> _Provided entries_:
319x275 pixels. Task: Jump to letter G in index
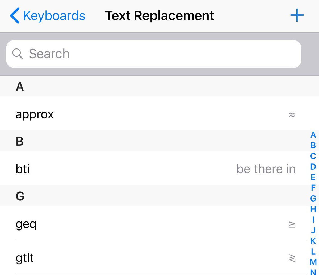tap(313, 198)
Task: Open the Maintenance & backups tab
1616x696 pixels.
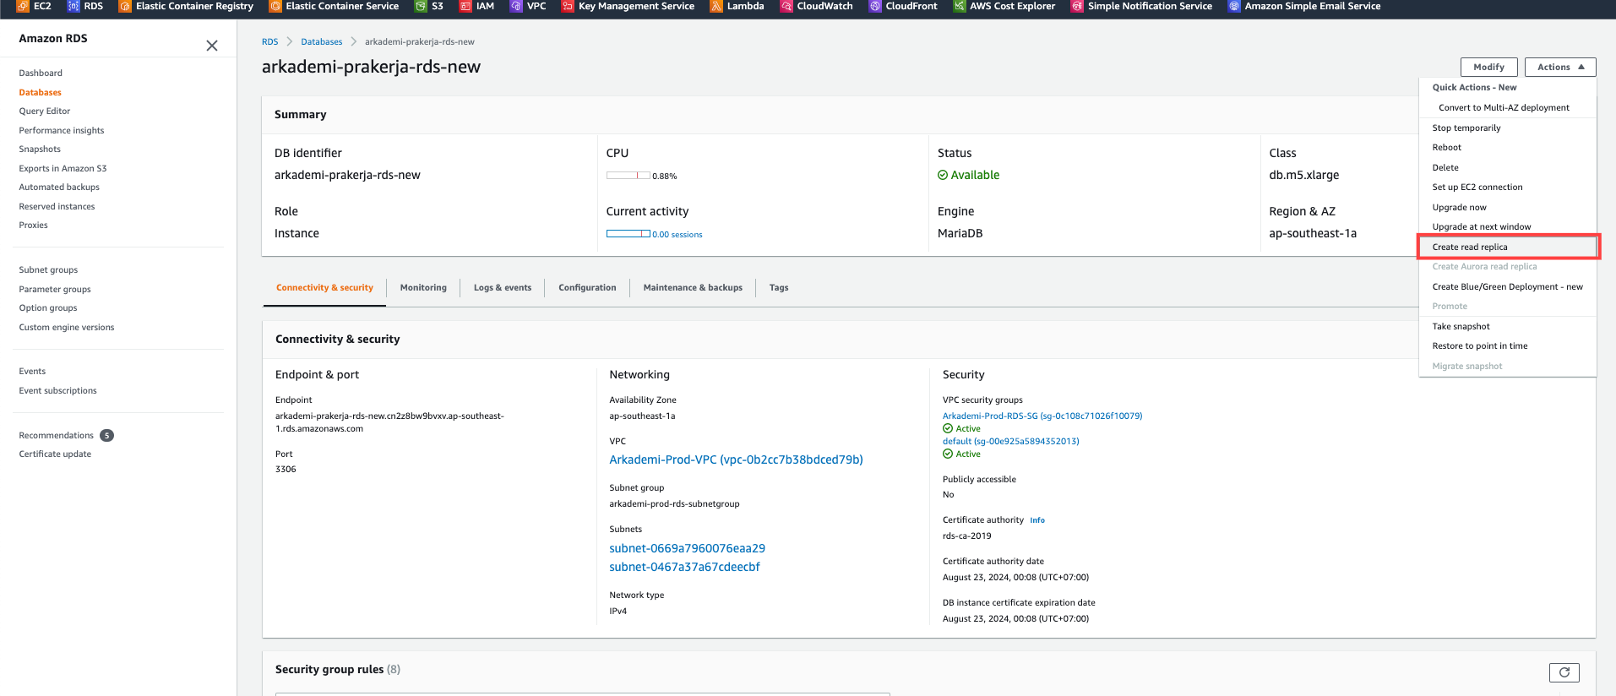Action: click(x=693, y=287)
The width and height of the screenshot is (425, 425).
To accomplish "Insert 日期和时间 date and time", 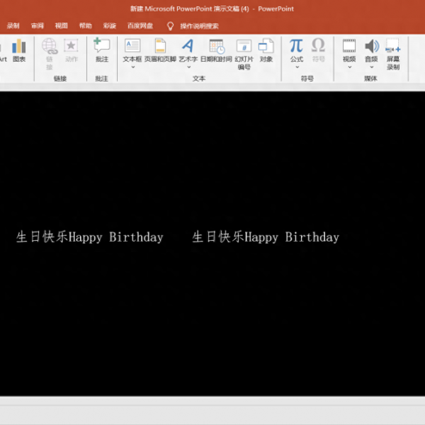I will [x=216, y=50].
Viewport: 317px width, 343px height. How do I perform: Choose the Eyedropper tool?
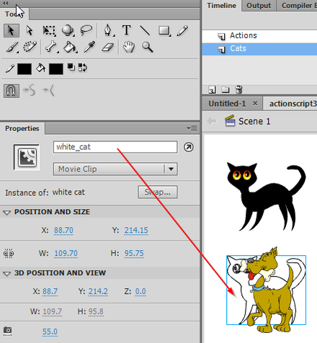[x=89, y=47]

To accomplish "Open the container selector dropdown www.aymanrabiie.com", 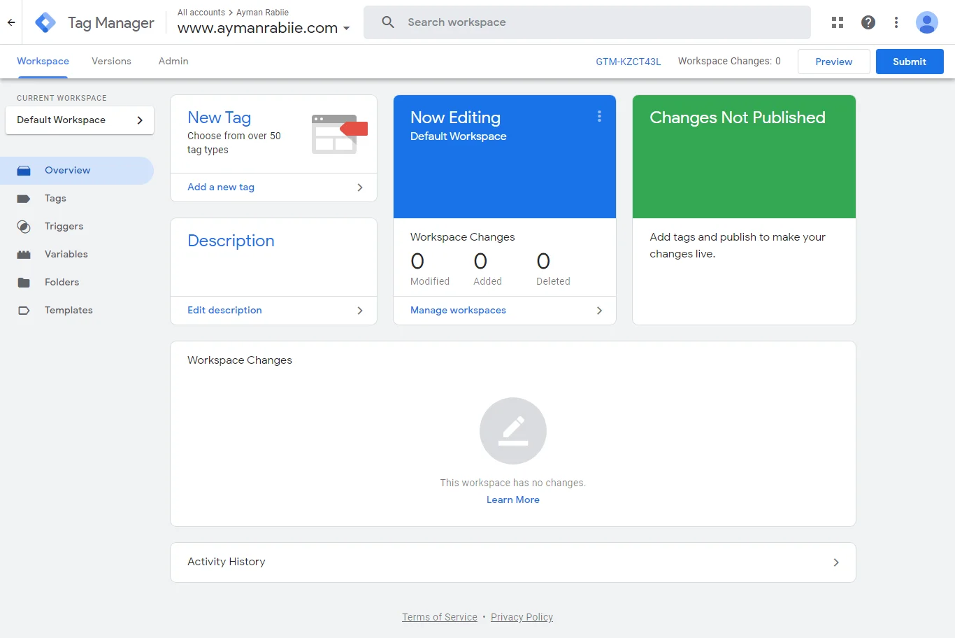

> _Problem to work on_: Pictures are to be left out, and each line from the one that contains "Viewport: 317px width, 343px" through the end of the listing is to be copied exactly.

> _Answer to this task_:
Viewport: 317px width, 343px height. How do I perform: Choose the Eyedropper tool?
[x=89, y=47]

To accomplish "Open the container selector dropdown www.aymanrabiie.com", 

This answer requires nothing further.